400 ‘Arctic Angels’ land in Fort Wainwright for Forcible Entry Operation exercise
The paratrooper combat training event is the first of its size and scope that’s happened at the Fairbanks U.S. Army installation
FORT WAINWRIGHT, Alaska (KTUU) - Four hundred U.S. Army paratroopers, known as Arctic Angels, from Joint Base Elmendorf-Richardson dropped onto Fort Wainwright in Fairbanks early Sunday morning.
It was all part of the Joint Pacific Multinational Readiness Center-Alaska Exercise, which is designed to help prepare them for cold weather combat operations.
This is the first time that number of soldiers have dropped into Fort Wainwright as part of an exercise of this scale, according to John Pennell, chief media relations with the U.S. Army 11th Airborne Division.
“The Arctic has been kind of pushed to the forefront in most people’s thoughts with the global climate change, the melting ice caps, the opening up of the Northwest Passage,” Pennell said.

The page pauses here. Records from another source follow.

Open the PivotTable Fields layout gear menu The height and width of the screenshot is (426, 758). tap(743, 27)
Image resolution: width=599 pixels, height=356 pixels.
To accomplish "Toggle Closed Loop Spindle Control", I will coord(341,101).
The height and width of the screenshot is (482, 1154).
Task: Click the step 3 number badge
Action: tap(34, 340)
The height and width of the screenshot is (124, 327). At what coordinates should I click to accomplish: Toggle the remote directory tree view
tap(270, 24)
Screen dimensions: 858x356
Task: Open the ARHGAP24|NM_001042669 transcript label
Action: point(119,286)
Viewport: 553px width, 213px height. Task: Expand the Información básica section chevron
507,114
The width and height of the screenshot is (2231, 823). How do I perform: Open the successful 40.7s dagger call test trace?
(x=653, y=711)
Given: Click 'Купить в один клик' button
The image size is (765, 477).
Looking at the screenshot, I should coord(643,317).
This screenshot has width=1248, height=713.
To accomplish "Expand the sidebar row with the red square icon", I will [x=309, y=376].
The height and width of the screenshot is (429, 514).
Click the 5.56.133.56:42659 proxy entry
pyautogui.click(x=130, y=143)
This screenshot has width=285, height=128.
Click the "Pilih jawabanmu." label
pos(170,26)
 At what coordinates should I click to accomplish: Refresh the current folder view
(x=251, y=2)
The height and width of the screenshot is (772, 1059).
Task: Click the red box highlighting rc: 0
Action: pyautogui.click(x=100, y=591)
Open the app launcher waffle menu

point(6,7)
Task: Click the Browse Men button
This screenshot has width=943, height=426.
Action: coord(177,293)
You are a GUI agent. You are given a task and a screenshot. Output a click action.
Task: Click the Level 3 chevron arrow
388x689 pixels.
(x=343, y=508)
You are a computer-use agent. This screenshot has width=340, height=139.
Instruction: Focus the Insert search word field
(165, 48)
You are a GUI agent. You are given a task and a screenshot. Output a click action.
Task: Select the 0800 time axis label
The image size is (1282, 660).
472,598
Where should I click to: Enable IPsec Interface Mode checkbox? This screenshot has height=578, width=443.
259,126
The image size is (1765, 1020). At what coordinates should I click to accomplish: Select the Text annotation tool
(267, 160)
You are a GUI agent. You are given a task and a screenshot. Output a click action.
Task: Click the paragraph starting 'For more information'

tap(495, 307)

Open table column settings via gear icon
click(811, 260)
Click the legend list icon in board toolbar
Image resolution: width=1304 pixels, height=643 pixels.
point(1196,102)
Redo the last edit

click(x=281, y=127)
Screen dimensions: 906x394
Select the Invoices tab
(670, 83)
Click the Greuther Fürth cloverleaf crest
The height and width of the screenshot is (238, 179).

Because the airfield is bordered on multiple sides by the Chena River, a river rescue team was in place on both sides of the waterway, the U.S. Army Garrison at Fort Wainwright said in a statement. No significant injuries were reported during the training exercise and all of the jumpers landed on the airfield, according to the statement.
There will be more training operations like this in the coming days to help prepare and exercise the military’s strength for cold weather and air operations, Pennell said.
“It’s incredibly important as we regain our Arctic focus for the soldiers here in Alaska,” he said. “We’ve gone, you know the 20 years of global war on terrorism where we had kind of gone away from our bread and butter which is functioning in the environment here in the Arctic.”
Military representatives from Chile, Nepal, Mongolia, Norway, Germany, Canada, Finland, Italy and Japan were also involved in the Joint Pacific Multinational Readiness Center Alaska operation.